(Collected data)
--------------------
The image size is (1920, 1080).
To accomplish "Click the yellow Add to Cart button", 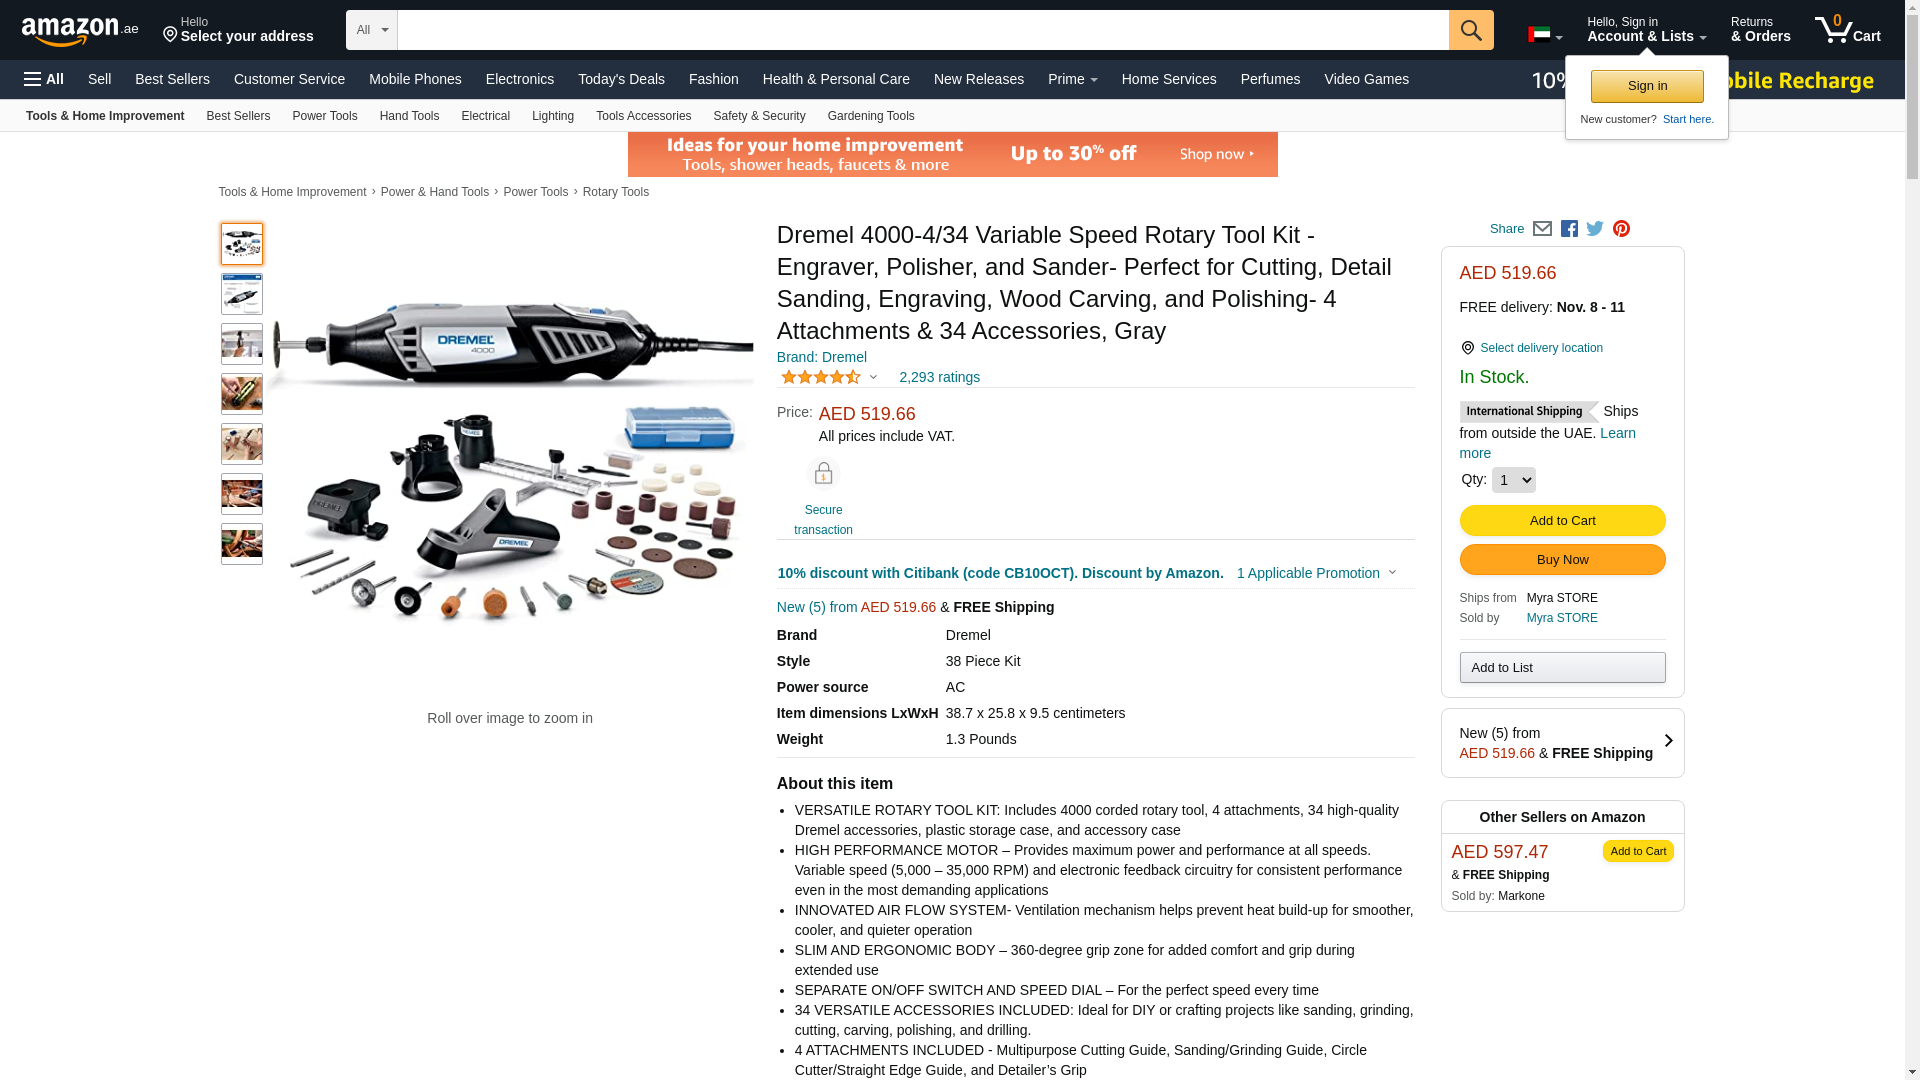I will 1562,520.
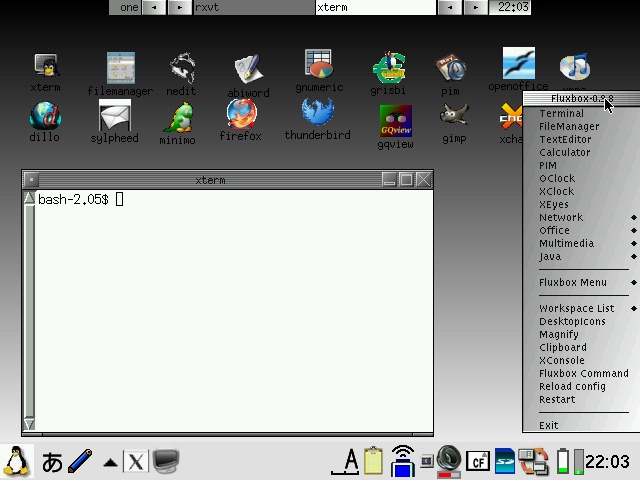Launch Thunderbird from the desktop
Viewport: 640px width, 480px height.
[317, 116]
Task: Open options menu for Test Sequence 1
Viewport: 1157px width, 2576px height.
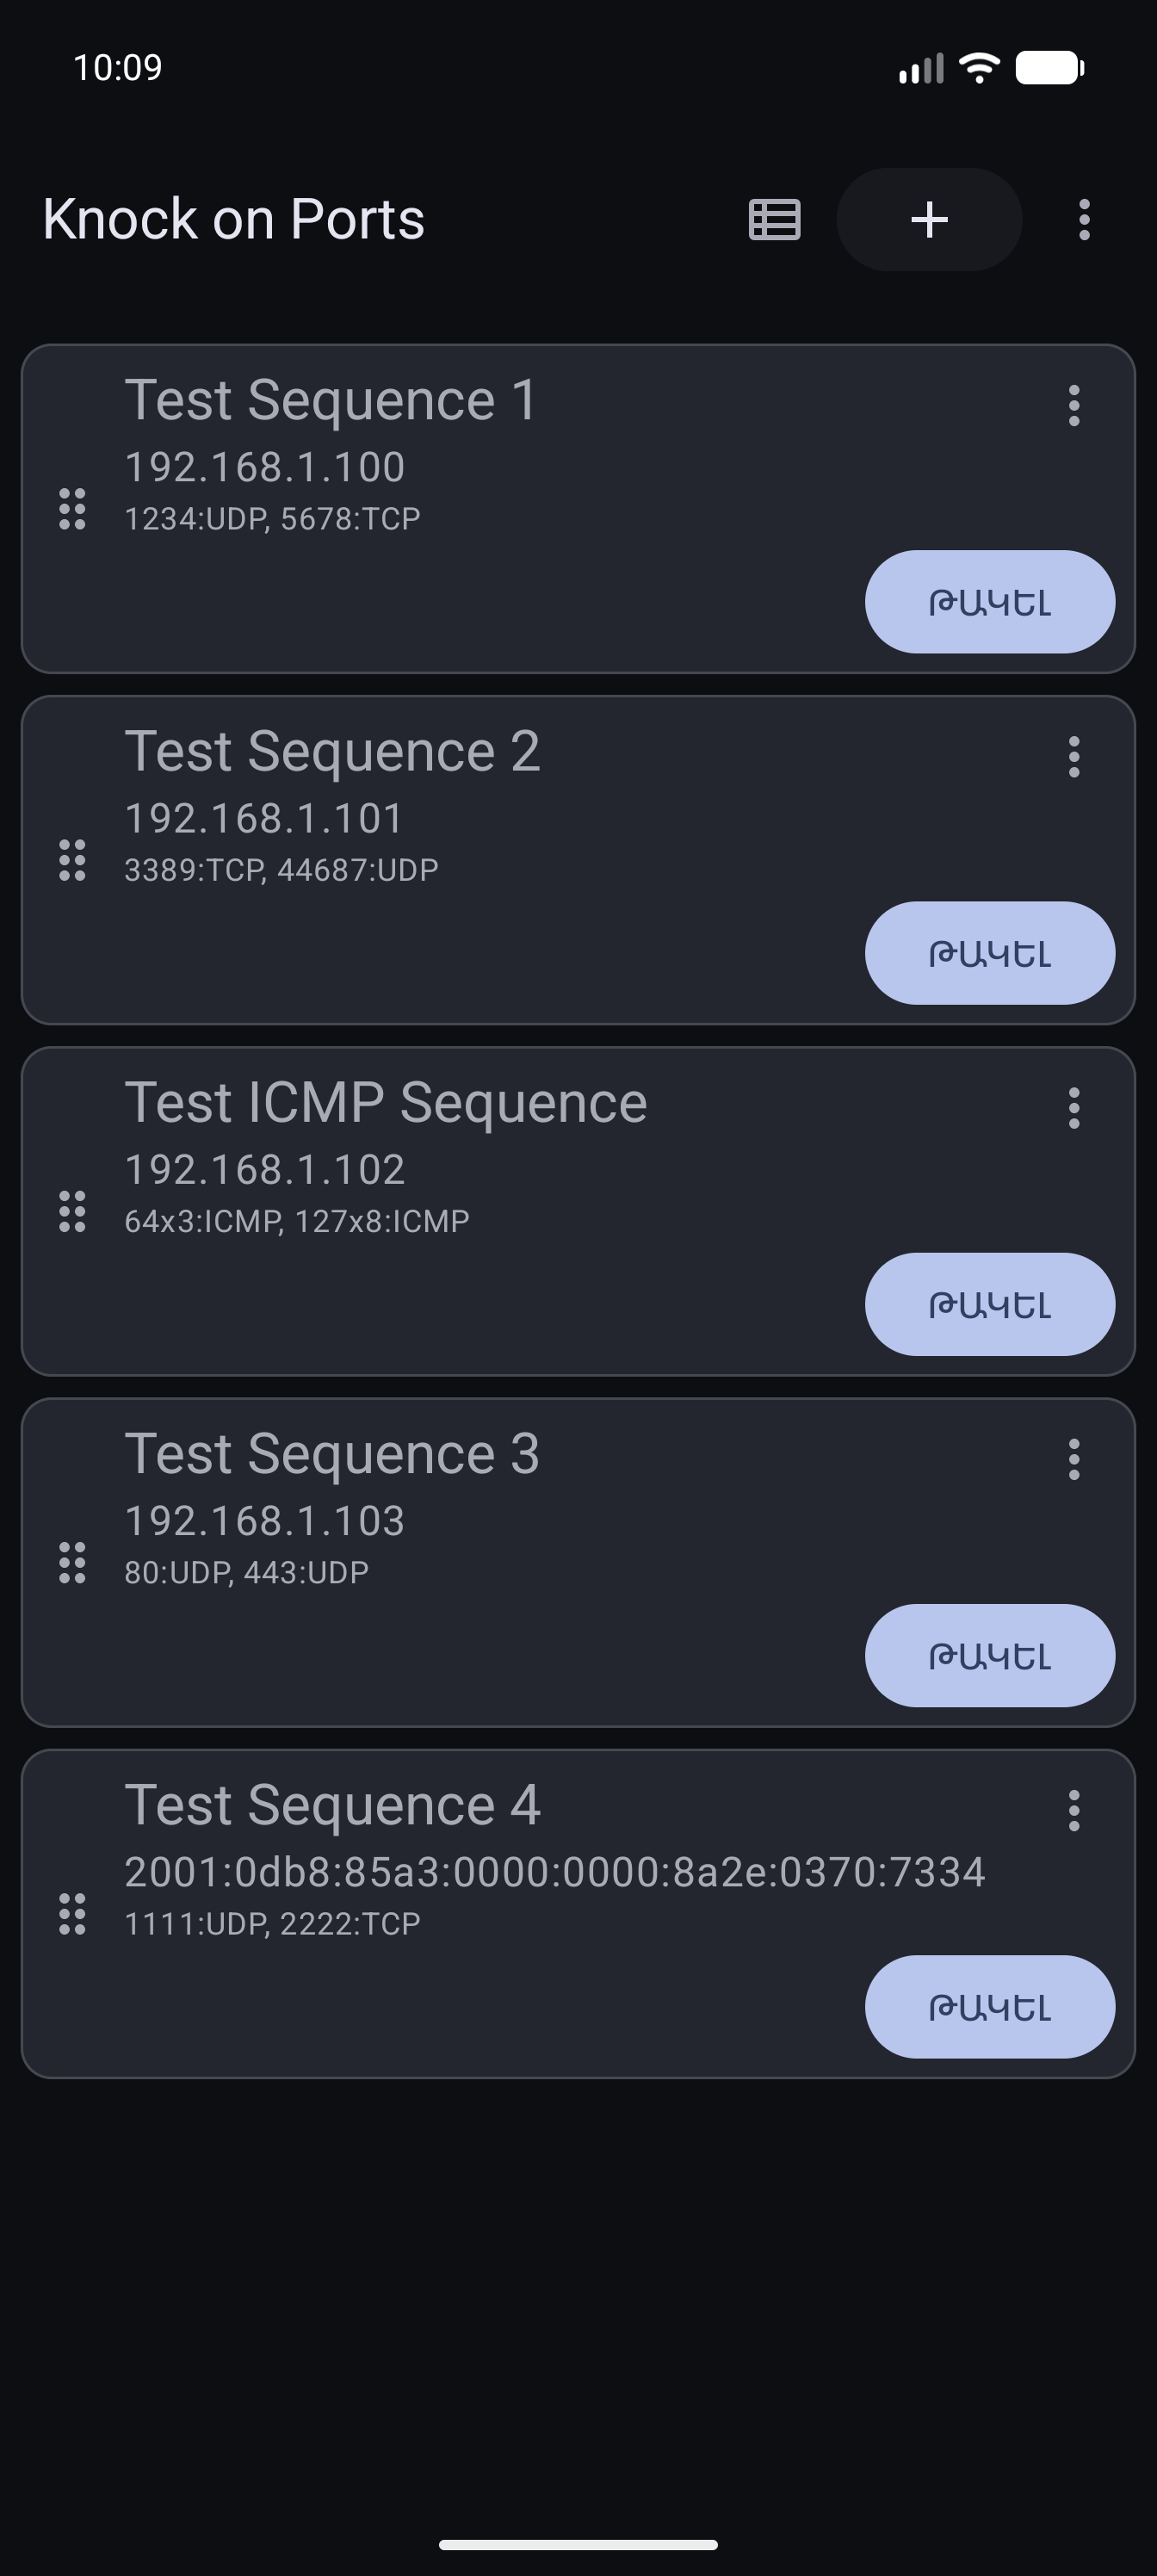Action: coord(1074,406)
--------------------
Give back word for word the lines from the one containing "Task: Open options menu for Test Sequence 1" through the final line of the data above. Pictures are to be left out.

Task: Open options menu for Test Sequence 1
Viewport: 1157px width, 2576px height.
Action: coord(1074,406)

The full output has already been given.